In its current form, you do not even need to use tests. Note that for $k\to\infty$, we have that $e^{2\sqrt{k}}/\left(e^{\sqrt{k}}+9\right)\to\infty$, which even more so means that

$$\lim_{k\to\infty}\left(\frac{e^{2\sqrt{k}}}{e^{\sqrt{k}}+9}\right)^{2k}=\infty$$

Since the general term of your series does not tend to $0$, your series does not fulfill the necessary conditions for convergence. Hence, it diverges.

Answer 2

Edit: The first part deals with the sequence as it once appeared to be. The remark at the end deals with the sequence as it is at this moment. For that, there is obvious divergence. One should always first ask oneself how a sequence behaves, not what test to use.

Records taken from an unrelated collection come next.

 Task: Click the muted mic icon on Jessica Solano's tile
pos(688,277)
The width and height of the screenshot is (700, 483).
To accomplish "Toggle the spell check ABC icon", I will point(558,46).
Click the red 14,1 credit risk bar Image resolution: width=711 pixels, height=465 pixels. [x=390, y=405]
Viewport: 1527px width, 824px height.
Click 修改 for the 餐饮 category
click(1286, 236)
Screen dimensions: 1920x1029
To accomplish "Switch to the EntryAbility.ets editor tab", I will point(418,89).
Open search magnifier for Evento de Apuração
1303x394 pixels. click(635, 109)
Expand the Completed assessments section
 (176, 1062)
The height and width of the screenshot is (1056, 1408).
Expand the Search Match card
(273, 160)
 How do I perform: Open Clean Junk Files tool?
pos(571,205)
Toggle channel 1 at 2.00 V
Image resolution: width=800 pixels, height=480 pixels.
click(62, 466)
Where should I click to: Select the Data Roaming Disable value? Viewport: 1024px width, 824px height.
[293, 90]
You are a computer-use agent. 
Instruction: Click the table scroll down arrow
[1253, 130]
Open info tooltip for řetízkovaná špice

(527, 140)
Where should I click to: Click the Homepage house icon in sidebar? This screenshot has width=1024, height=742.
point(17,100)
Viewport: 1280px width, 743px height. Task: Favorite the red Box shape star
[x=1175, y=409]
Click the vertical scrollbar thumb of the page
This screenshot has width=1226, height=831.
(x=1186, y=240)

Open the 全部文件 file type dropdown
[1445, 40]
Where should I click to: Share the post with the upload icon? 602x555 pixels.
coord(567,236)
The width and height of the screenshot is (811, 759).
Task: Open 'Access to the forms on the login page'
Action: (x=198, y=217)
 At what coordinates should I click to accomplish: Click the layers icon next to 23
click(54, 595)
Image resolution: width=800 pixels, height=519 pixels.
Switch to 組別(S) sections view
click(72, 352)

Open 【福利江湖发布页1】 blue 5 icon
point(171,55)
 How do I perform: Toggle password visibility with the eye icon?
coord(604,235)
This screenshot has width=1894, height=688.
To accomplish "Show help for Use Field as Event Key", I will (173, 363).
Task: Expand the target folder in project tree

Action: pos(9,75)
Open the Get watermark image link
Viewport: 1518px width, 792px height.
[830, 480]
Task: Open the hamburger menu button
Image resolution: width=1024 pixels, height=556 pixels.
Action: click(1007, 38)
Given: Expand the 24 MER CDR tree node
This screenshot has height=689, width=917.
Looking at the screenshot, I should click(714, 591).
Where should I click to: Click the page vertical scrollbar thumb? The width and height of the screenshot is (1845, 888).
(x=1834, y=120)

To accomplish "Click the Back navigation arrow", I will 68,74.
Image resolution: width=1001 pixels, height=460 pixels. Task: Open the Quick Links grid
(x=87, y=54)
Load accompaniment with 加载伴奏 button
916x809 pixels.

Old: We make an assumption about the $a_k$ for which we are studying $\sum a_k$. At one stage this was the series.

Let us suppose that what is intended is $$a_k=\frac{e^{2\sqrt{k}}}{(e^{\sqrt{k}}+9)^{2k} }.$$ Then $a_k$ is less than the term we get by dropping the $9$, so $$a_k\lt \frac{1}{e^{\sqrt{k}(2k-2)}}.$$ The bottom is, for $k\gt 1$, bigger than $e^{k\sqrt{k}}$ But $$\sum \frac{1}{e^{k\sqrt{k}}}$$ converges, by comparison with the geometric series $\sum \frac{1}{e^k}$. Lots of slack.

Remark: If instead $$a_k =\left(\frac{e^{2\sqrt{k}}}{e^{\sqrt{k}}+9 } \right)^{2k},$$ as it currently looks like, then note that almost immediately we have $a_k\gt 1$, so, as pointed out in a comment, there is automatic divergence.

By the way, for this version of the series the Root Test works easily. But it is not the best way to approach the problem.